> ABOUT THIS EXERCISE
Please take the records that follow and repeat exactly the lines starting with the line with "At what coordinates" and going on through the line with "Click the ベストセラー orange badge".

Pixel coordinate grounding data
========================
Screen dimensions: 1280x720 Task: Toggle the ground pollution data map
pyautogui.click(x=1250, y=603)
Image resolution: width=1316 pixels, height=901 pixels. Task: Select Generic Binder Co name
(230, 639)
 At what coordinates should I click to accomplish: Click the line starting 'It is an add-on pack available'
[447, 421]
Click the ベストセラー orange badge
========================
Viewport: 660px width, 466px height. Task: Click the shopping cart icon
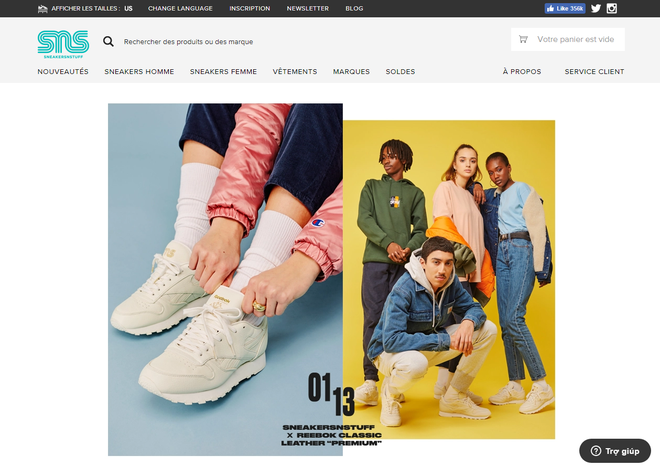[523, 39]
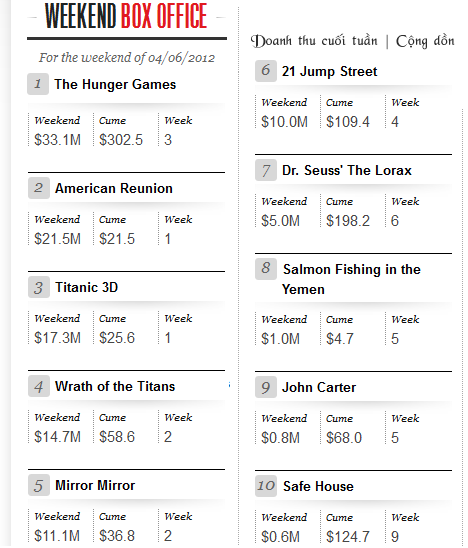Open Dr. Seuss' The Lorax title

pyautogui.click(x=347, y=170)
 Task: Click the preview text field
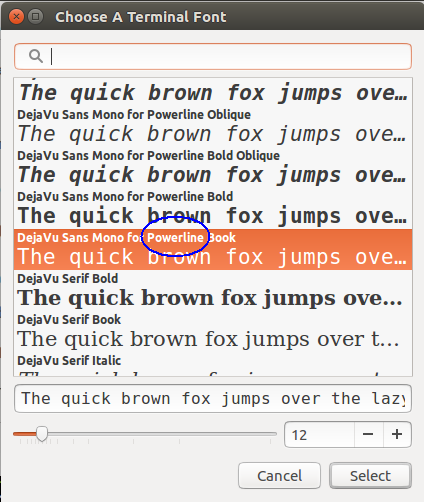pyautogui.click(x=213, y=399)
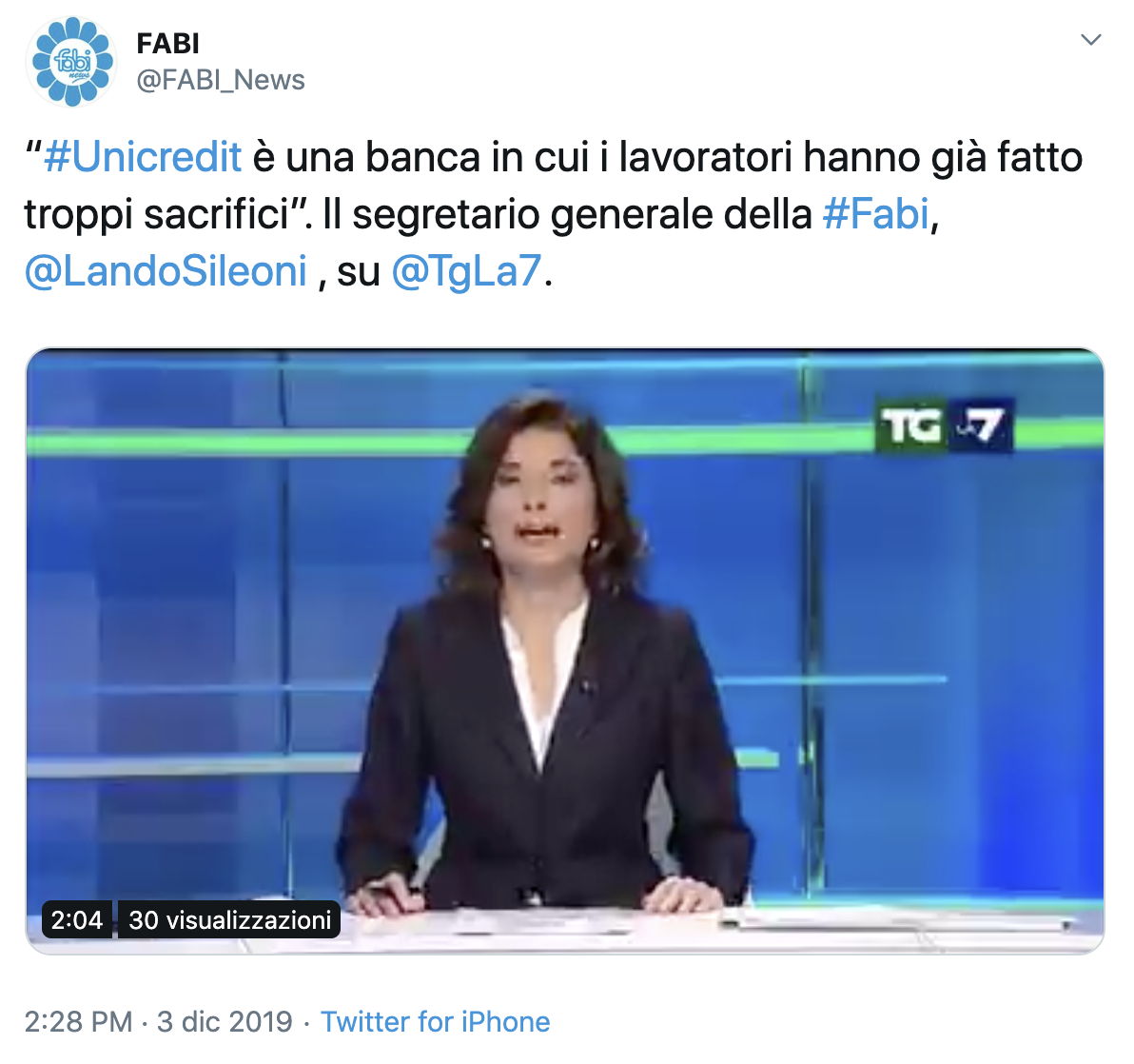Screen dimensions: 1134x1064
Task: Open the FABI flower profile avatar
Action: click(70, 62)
========================
> ANSWER
 At what coordinates should I click to accomplish: Click the line starting 'It is an add-on pack available'
[447, 421]
Click the ベストセラー orange badge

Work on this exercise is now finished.